Fundamental in the design of compression systems, such as fans, boosters and compressors, is efficiency in compressing the air with sufficient stall margin over the entire flight envelope of operation from takeoff, cruise, and landing. However, compression efficiency and stall margin are normally inversely related with increasing efficiency typically corresponding with a decrease in stall margin. The conflicting requirements of stall margin and efficiency are particularly demanding in high performance jet engines that operate under operating conditions such as severe inlet distortions and increased auxiliary power extractions, while still requiring high a level of stall margin in conjunction with high compression efficiency.
Compressor system stalls are commonly caused by flow breakdown at the tip of the compressor rotor. In a gas turbine high pressure compressor, there are tip clearances between rotating blade tips and a stationary casing that surrounds the blade tips. During the engine operation, the compression air leaks from the pressure side through the tip clearance toward the suction side. These leakage flows may cause vortices to form at the tip region of the blade. The vortices may grow in intensity and size, causing blockage and loss when the compression system is throttled and may ultimately lead to a compression system stall and reduction of efficiency.
Accordingly, it would be desirable to have a compression system wherein the blade tip vortex blockage and loss are minimized to enhance the operability of the engine by delaying the onset of a stall in the compression system. It would be desirable to have a system for reducing the tip leakage flow by reducing effective clearance between the tip of the rotating blades and a casing or shroud surrounding the blade tips. It would be desirable to have a method for operating an aircraft gas turbine engine for improving the stable flow range and efficiency of the compression systems of the engine.
BRIEF DESCRIPTION OF THE INVENTIONThe above-mentioned need or needs may be met by exemplary embodiments which provide a plasma leakage flow control system for a compressor, comprising a circumferential row of compressor blades, an annular casing surrounding the tips of the blades, located radially apart from the tips of the blades and at least one annular plasma generator located on the annular casing. The annular plasma generator comprises an inner electrode and an outer electrode separated by a dielectric material. A gas turbine engine having a plasma leakage flow control system further comprises an engine control system which controls the operation of the annular plasma generator such that the blade tip leakage flow can be changed.
In another aspect of the present invention, a gas turbine engine with a plasma leakage flow control system in a compression stage further comprises an engine control system which controls the operation of the plasma generator such that the blade tip leakage flow can be changed.
In an exemplary embodiment, the plasma generator is mounted to a segmented shroud. In another exemplary embodiment, the plasma actuator has an annular configuration. In another exemplary embodiment the plasma actuator system comprises a discrete plasma generator.
An aircraft gas turbine engine may be operated using a method for operating the plasma generator system for improving the stable flow range of the compression systems in the engine. In another aspect of the invention, an aircraft gas turbine engine may be operated using a method for reducing the tip leakage flow by reducing effective clearance between the tip of the rotating blades and a casing or shroud surrounding the blade tips. An aircraft gas turbine engine may be operated using a method for operating the plasma generator system for changing the operating efficiency of a compressor.

========================

Resume the text on plasma leakage flow control for compressor blade tips, starting after its last sentence. The listing that comes next is separate from the plasma leakage flow control text.

Collected data:
========================

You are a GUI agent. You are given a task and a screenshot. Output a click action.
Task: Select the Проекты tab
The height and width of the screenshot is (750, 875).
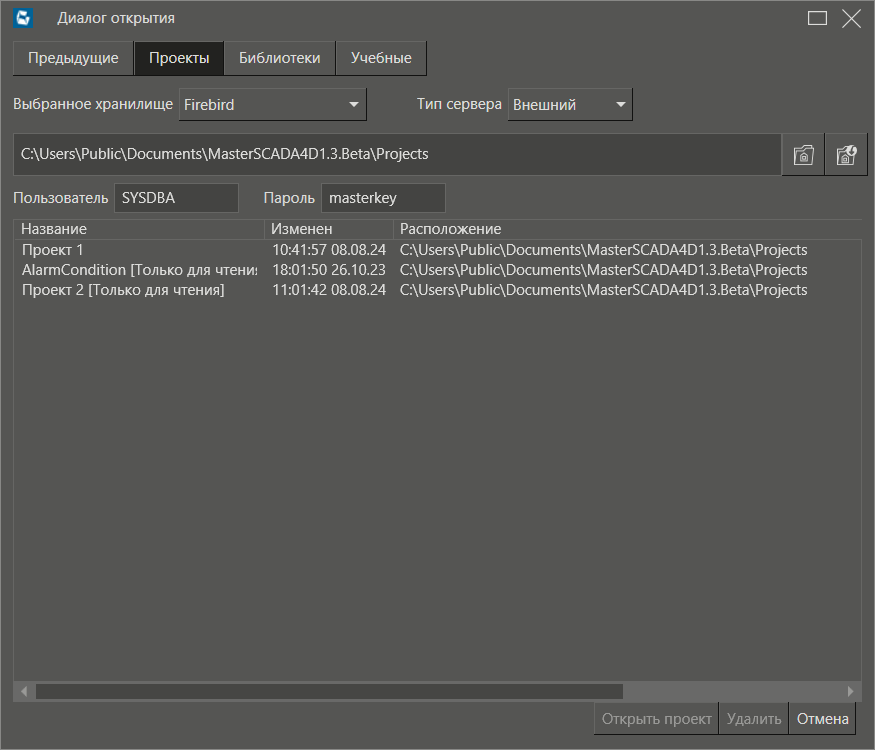178,58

========================

Solved exercise:
The subject matter which is regarded as the invention is particularly pointed out and distinctly claimed in the concluding part of the specification. The invention, however, may be best understood by reference to the following description taken in conjunction with the accompanying drawing figures in which:
Referring to the drawings wherein identical reference numerals denote the same elements throughout the various views,
The HPC 18 that pressurizes the air flowing through the core is axisymmetrical about the longitudinal centerline axis 8. The HPC includes a plurality of inlet guide vanes (IGV) 30 and a plurality of stator vanes 31 arranged in a circumferential direction around the longitudinal centerline axis 8. The HPC 18 further includes multiple rotor stages 19 which have corresponding rotor blades 40 extending radially outwardly from a rotor hub 29 or corresponding rotors in the form of separate disks, or integral blisks, or annular drums in any conventional manner.
Cooperating with each rotor stage 19 is a corresponding stator stage comprising a plurality of circumferentially spaced apart stator vanes 31. The arrangement of stator vanes and rotor blades is shown in
Operating map of the exemplary compression system 18 in the exemplary gas turbine engine 10 is shown in
Compressor stalls are known to be caused by a breakdown of flow in the tip region 52 of the rotor 19. This tip flow breakdown is associated with tip leakage vortex schematically shown in
The exemplary embodiments of the invention using plasma actuators disclosed herein, delay the growth of the blockage by the tip leakage vortex 200. The plasma actuators as applied and operated according to the exemplary embodiments of the present invention provide increased axial momentum to the fluid in the tip region 52. The plasma created in the tip region, as described below, strengthens the axial momentum of the fluid and minimizes the negative flow region 200 and also keeps it from growing into a large region of blockage. Plasma actuators used as shown in the exemplary embodiments of the present invention, produce a stream of ions and a body force that act upon the fluid in the tip vortex region, forcing it to pass through the blade passage in the direction of the desired fluid flow. The terms “plasma actuators” and “plasma generators” as used herein have the same meaning and are used interchangeably.
An AC power supply 70 is connected to the electrodes to supply a high voltage AC potential to the electrodes 62, 64. When the AC amplitude is large enough, the air ionizes in a region of largest electric potential forming a plasma 68. The plasma 68 generally begins near an edge 65 of the first electrode 62 which is exposed to the air and spreads out over an area 104 projected by the second electrode 64 which is covered by the dielectric material 63. The plasma 68 (ionized air) in the presence of an electric field gradient produces a force on the ambient air located radially inwardly of the plasma 68 inducing a virtual aerodynamic shape that causes a change in the pressure distribution over the radially inwardly facing surface 53 of the annular casing 50 or shroud segment 51. The air near the electrodes is weakly ionized, and usually there is little or no heating of the air.
During engine operation, the plasma actuator system 100 turns on the plasma generator 60 to form the annular plasma 68 between the annular casing 50 and blade tips 46. An electronic controller 72 which is linked to an engine control system 74, such as for example a Full Authority Digital Electronic Control (FADEC), which controls the fan speeds, compressor and turbine speeds and fuel system of the engine, may be used to control the plasma generator 60 by turning on and off of the plasma generator 60, or otherwise modulating it as necessary to increase the stall margin or enhancing the efficiency of the compression system. The electronic controller 72 may also be used to control the operation of the AC power supply 70 that is connected to the electrodes to supply a high voltage AC potential to the electrodes.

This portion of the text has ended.